Could the Republicans have won California? It's a good question, but I don't think it's going to be answered, because the Republicans do a great job of self-sabotage without appealing to the MAGA crowd. Elder became the front runner on the right because of that support, though he ironically probably lost support by saying that 2020 wasn't stolen from Trump. You either have to go all-in with your unhinged supporters or have to completely repudiate them. Trying to sleep in two beds at once means you're not going to score with either camp. A moderate Republican who embraced many of California's common social positions, combined with some common sense around reversing course on the long decline of California's cities, economies, tax base, and so on, would have probably been a slam dunk.
The problem with that sort of candidate is that they are not going to appeal to the MAGA Republicans, and in fact will be savaged by them if they don't at least give lip service to some of the MAGA talking points. If they give attention to the MAGA crowd, then they are going to be caught in that trap of being associated with lunatics like Sidney Powell and Alex Jones. So, in a divided nation, trying to run on the ticket of a divided party is a guaranteed loss. Of course, the usual lame bleatings about "voter fraud" will be trotted out. Let's face it - in a nation this size, with this many voters, there is bound to be some issues somewhere. Even if the amount of fraud was to be so gigantic that it could shift a percentage point or more, the fact is that even if you like a candidate, other people might not.
The emergence of a political cult like MAGA is really something unprecedented in a western nation that has a system of universal suffrage and a well-designed set of electoral laws that have worked pretty well for quite a while now. Some years ago, I described the Tea Party as modern-day Jacobins. While people didn't accept that thesis, because they concentrated on the superficial differences, the reality is that the people who drove the French Revolution came from the upper middle classes who had no real reason to revolt against the government and established order outside of ideological reasons. MAGA supporters are generally older, established in the middle class, often owning their own business, being successful in life, and so on. Their success was made possible within the very framework they want to tear down. In spite of the myth of individual grit, a lot of small businesses are built with the help of the government and taxpayers.

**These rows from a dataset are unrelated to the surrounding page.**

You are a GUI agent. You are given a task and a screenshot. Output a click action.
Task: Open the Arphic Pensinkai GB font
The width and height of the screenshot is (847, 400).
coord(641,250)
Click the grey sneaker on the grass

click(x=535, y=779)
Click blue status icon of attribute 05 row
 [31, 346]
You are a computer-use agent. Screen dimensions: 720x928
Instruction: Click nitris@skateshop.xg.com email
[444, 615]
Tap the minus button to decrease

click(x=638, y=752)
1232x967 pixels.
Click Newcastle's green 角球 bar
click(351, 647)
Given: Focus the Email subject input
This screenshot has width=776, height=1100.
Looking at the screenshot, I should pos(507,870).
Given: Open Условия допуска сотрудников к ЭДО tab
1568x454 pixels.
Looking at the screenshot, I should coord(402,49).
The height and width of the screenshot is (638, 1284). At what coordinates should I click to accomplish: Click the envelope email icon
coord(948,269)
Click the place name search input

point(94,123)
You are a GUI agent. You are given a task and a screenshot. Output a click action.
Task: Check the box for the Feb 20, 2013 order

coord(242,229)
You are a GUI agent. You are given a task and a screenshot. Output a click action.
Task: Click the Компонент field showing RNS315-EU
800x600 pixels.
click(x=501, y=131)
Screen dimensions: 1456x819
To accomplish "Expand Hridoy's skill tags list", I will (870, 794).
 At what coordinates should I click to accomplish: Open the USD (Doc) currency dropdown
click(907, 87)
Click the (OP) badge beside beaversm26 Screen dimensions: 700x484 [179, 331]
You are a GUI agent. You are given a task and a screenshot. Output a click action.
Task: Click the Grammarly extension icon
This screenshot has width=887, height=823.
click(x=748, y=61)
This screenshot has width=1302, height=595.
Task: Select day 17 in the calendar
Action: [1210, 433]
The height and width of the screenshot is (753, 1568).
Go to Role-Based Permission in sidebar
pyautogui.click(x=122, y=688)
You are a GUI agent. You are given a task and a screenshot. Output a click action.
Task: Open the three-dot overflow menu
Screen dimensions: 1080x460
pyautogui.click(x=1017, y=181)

MAGA itself right now is not generally a violent political movement, but could that change down the road? I think the fact that you still see people driving around with Trump flags shows that people aren't ready to let go of things. If nothing more, it proves their political naivete, as they'd be otherwise busy trying to figure out where things with Trump went wrong and working to win elections in realistic ways instead of whispering about one conspiracy or another. The more you live in that echo chamber, though, the more you start to feel a little messianic and the unthinkable begins to feel more and more thinkable. The crowding out of differing opinions removes the opportunity for checks and balances on your thinking, and you get more gullible and easier to manipulate. It would take next to nothing to get a new conspiracy theory started, and has been proven out with the Q nonsense. Unfortunately, the "us or them" mindset is what does leave to political violence.
Next year are off-cycle Congressional races, and everyone will be looking to 2024 after that. It doesn't seem likely that tempers are going to cool much before then, especially since that economy is still faltering, people have no faith in government, the media exists to ramp up tensions, and covid is still a problem. It's in petri dishes like this that real extremism grows.